Caccia - Norme della Regione Piemonte - Esercizio venatorio nelle aree contigue alle aree naturali protette - Svolgimento nella forma di caccia controllata riservata ai cacciatori aventi diritto all'accesso negli ambiti territoriali di caccia e nei comprensori alpini su cui insiste l'area contigua - Contrasto con la più restrittiva normativa statale che esprime uno standard di tutela ambientale che si impone al legislatore regionale - Violazione della competenza esclusiva statale in materia di tutela dell'ambiente - Necessità di espungere dalla norma censurata la parte precettiva che consente la caccia nelle cosiddette aree contigue anche a cacciatori non residenti nelle aree medesime - Illegittimità costituzionale in parte qua .
È costituzionalmente illegittimo l'art. 2, comma 3, della legge della Regione Piemonte 25 giugno 2013, n. 11 - impugnato in riferimento all'art. 117, secondo comma, lett. s), e all'art. 32, comma 3, della legge n. 394 del 1991 - nella parte in cui consente la caccia nelle cosiddette aree contigue anche ai cacciatori non residenti nelle stesse.
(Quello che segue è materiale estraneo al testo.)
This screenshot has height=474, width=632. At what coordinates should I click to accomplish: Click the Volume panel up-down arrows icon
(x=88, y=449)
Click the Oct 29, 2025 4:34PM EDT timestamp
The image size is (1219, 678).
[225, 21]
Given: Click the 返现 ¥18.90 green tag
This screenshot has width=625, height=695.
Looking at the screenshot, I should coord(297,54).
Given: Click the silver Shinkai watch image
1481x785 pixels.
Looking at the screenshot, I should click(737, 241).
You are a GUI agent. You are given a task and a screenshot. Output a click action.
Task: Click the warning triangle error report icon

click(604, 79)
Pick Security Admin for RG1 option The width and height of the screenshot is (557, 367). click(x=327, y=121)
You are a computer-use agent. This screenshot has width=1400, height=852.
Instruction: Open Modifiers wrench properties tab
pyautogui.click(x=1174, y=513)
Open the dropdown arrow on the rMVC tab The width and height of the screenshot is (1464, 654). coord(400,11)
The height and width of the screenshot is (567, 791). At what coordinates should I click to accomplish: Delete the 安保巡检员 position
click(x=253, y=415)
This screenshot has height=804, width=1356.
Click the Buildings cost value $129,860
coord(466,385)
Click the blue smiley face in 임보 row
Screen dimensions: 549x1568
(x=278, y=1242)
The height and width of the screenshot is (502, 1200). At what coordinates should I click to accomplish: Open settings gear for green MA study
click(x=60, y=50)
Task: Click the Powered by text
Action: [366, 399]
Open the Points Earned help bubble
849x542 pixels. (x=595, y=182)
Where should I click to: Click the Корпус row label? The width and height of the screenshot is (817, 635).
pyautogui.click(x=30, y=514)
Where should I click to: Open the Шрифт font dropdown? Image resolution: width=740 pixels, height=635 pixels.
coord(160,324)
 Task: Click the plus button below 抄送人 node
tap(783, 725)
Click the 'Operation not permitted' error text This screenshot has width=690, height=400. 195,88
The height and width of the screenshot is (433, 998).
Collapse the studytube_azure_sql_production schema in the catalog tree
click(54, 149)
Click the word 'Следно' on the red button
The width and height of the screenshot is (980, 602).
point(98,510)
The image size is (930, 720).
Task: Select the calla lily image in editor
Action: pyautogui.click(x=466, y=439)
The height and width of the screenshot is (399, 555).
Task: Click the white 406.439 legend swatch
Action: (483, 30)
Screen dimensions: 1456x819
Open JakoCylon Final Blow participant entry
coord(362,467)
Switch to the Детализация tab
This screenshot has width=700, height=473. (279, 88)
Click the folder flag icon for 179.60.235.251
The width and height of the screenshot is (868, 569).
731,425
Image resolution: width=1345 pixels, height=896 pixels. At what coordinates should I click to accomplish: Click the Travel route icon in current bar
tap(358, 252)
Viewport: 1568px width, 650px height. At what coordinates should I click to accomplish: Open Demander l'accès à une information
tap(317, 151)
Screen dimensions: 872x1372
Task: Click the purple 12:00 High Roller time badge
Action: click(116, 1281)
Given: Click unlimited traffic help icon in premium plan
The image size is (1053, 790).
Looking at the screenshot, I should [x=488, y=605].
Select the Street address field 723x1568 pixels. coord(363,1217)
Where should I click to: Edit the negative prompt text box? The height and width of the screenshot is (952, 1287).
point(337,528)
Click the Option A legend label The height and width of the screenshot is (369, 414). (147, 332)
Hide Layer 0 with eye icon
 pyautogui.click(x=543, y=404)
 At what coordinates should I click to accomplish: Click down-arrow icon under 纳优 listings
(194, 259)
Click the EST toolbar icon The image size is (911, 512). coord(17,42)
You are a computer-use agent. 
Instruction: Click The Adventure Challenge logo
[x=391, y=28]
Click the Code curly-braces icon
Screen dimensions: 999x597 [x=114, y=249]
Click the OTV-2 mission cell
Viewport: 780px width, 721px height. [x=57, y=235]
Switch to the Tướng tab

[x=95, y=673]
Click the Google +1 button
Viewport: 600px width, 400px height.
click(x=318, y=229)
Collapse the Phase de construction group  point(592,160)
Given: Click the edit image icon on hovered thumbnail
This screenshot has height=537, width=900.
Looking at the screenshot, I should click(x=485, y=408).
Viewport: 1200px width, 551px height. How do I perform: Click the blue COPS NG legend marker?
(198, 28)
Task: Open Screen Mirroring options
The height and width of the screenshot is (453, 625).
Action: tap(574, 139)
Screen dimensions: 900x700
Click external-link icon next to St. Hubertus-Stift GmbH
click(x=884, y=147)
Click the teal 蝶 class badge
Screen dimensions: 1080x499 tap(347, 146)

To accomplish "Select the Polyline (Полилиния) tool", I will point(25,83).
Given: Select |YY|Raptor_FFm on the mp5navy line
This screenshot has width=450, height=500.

Infatti, la normativa impugnata, che detta una disciplina sull'esercizio venatorio nelle aree contigue alle aree naturali protette, prevedendo lo svolgimento nella forma di caccia controllata riservata ai cacciatori aventi diritto all'accesso negli ambiti territoriali di caccia e nei comprensori alpini su cui insiste l'area contigua all'area naturale protetta, si pone in contrasto con l'art. 32, comma 3, della legge n. 394 del 1991, che, esprimendo uno standard di tutela ambientale che si impone al legislatore regionale, permette tale forma di caccia ai soli cacciatori residenti nei Comuni dell'area protetta e dell'area contigua.
- Sulla ravvisabilità di uno standard di tutela ambientale che si impone al legislatore regionale nell'art. 32, comma 3, della legge n. 394 del 1991, vedi la citata sentenza n. 315/2010.